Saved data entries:
═══

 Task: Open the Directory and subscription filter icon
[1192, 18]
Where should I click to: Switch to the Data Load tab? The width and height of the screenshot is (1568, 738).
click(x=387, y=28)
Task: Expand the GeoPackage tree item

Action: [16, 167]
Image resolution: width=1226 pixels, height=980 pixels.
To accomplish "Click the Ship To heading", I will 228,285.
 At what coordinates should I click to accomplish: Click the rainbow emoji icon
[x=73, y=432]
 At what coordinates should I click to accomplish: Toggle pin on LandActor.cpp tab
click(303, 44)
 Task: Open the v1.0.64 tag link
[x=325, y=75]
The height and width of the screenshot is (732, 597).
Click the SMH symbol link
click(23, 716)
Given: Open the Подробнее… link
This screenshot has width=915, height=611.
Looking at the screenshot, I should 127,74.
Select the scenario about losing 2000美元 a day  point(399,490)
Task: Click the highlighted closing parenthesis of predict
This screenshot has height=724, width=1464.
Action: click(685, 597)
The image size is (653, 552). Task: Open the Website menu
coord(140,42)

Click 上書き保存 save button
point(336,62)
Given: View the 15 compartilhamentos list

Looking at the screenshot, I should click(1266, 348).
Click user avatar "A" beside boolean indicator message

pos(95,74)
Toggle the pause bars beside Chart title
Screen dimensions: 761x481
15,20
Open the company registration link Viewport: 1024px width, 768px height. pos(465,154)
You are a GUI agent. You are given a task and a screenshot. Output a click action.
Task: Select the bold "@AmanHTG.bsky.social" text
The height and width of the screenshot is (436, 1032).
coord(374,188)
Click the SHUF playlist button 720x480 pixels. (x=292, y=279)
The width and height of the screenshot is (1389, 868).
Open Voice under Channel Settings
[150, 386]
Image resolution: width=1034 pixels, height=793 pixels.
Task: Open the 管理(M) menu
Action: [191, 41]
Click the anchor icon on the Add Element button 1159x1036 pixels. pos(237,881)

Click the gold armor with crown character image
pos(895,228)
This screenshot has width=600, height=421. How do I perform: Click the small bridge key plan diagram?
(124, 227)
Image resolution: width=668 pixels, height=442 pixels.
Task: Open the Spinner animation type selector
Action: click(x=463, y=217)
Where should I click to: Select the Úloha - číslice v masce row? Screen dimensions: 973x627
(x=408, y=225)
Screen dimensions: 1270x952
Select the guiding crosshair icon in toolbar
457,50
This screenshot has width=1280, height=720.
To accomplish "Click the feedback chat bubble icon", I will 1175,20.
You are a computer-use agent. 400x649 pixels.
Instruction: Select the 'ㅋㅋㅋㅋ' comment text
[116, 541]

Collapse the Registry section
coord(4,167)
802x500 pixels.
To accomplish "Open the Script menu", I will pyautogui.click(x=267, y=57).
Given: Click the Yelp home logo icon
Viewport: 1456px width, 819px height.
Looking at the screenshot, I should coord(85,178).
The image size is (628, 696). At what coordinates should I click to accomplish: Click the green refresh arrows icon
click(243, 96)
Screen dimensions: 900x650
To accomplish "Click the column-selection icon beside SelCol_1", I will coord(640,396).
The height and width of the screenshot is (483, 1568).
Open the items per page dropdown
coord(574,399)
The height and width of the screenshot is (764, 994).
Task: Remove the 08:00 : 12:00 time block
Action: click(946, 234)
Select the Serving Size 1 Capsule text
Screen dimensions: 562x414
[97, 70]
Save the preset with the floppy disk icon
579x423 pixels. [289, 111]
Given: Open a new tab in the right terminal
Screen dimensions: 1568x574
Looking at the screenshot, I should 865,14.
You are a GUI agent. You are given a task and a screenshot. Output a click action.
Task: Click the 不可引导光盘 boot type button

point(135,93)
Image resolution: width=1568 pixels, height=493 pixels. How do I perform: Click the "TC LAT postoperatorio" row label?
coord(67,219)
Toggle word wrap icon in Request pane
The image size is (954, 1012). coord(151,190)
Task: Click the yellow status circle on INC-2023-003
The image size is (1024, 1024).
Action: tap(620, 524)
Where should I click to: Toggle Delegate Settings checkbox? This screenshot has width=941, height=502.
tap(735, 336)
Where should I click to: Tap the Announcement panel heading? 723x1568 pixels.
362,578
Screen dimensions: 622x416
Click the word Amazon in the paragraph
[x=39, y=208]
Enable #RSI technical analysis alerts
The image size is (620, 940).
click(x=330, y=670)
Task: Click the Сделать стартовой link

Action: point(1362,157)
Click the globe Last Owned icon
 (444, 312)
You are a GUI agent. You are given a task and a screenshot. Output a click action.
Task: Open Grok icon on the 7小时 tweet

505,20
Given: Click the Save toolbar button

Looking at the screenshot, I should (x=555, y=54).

═══

*WHAT IS EXPECTED*:
Find every line in the records above that contains the word "will", and copy each one.

*TASK OUTPUT*:
To accomplish "Click the Ship To heading", I will 228,285.
To accomplish "Click the feedback chat bubble icon", I will 1175,20.
To accomplish "Open the Script menu", I will pyautogui.click(x=267, y=57).
To accomplish "Click the column-selection icon beside SelCol_1", I will coord(640,396).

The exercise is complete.